In Iran qualunque gesto di ribellione nei confronti del regime viene considerato quale “attentato alla sicurezza nazionale“. Nasrin già in passato era stata in prigione, dove ha sostenuto due scioperi della fame per protesta alle condizioni di Evin, il famigerato carcere di Tehran, e le era stato proibito vedere i suoi figli. Sotoudeh era stata rilasciata a settembre 2013 poco prima dell’elezione del presidente Hassan Rouhani, che aveva dichiarato nella campagna elettorale di migliorare i diritti civili della popolazione.

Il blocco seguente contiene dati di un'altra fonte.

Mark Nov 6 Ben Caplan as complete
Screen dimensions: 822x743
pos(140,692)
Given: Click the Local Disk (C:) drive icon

Una campagna che in molti abbiamo sostenuto e nella quale abbiamo creduto, ma i cui risultati tardano ad arrivare.

Non è facile essere donne in Iran e malgrado l’emancipazionedegli ultimi anni le donne non sono ancora nella facoltà di poter decidere della propria vita, del proprio abbigliamento. Ed è proprio questo quello che stanno facendo le giovani donne iraniane: rivendicare il proprio diritto alla “scelta”, una parola poco conosciuta in Iran. Si sa che nella Repubblica Islamica dell’Iran una donna non “sceglie”, ma sono gli uomini – dettati dalla religione islamica o chissà, forse da una mentalità arcaica e misogina, a decidere ancora cosa sia giusto o meno per una donna.

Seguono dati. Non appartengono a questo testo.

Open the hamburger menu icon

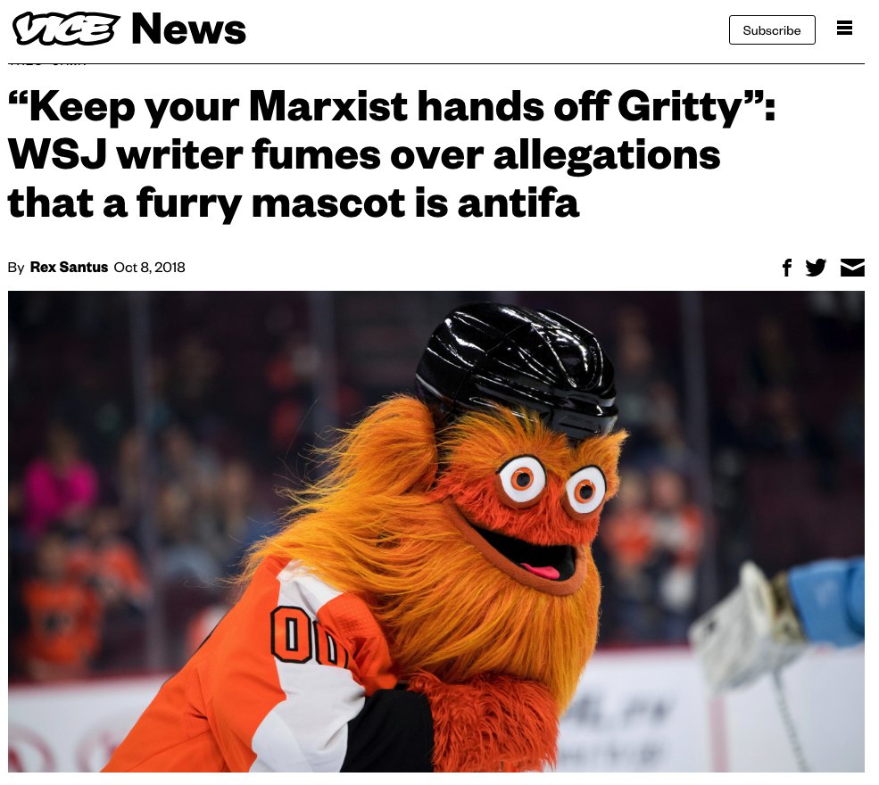pyautogui.click(x=844, y=28)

Gli uomini in Iran hanno deciso che per una donna cantare è sbagliato, lasciare il Paese senza il consenso di un uomo adulto è sbagliato, partecipare agli eventi sportivi alla presenza di uomini è sbagliato. Ben venga invece il coraggio delle iraniane che sfidano questo sistema anche a costo dell’arresto. Appaiono più che mai appropriate le preziose osservazioni della scrittrice Dacia Maraini che nella prefazione del mio libro Ti Racconto l’Iran. I miei anni in terra di Persia – pubblicato da Armando Editore – auspica per le donne iraniane l’annullamento di tutte quelle nozioni discriminatorie nei loro confronti in vigore dalla Rivoluzione Islamica del 1979. Finché accetteremo che esistano Paesi nel mondo in cui la libertà alle donne viene ancora negata, potremo pur dire di aver fallito.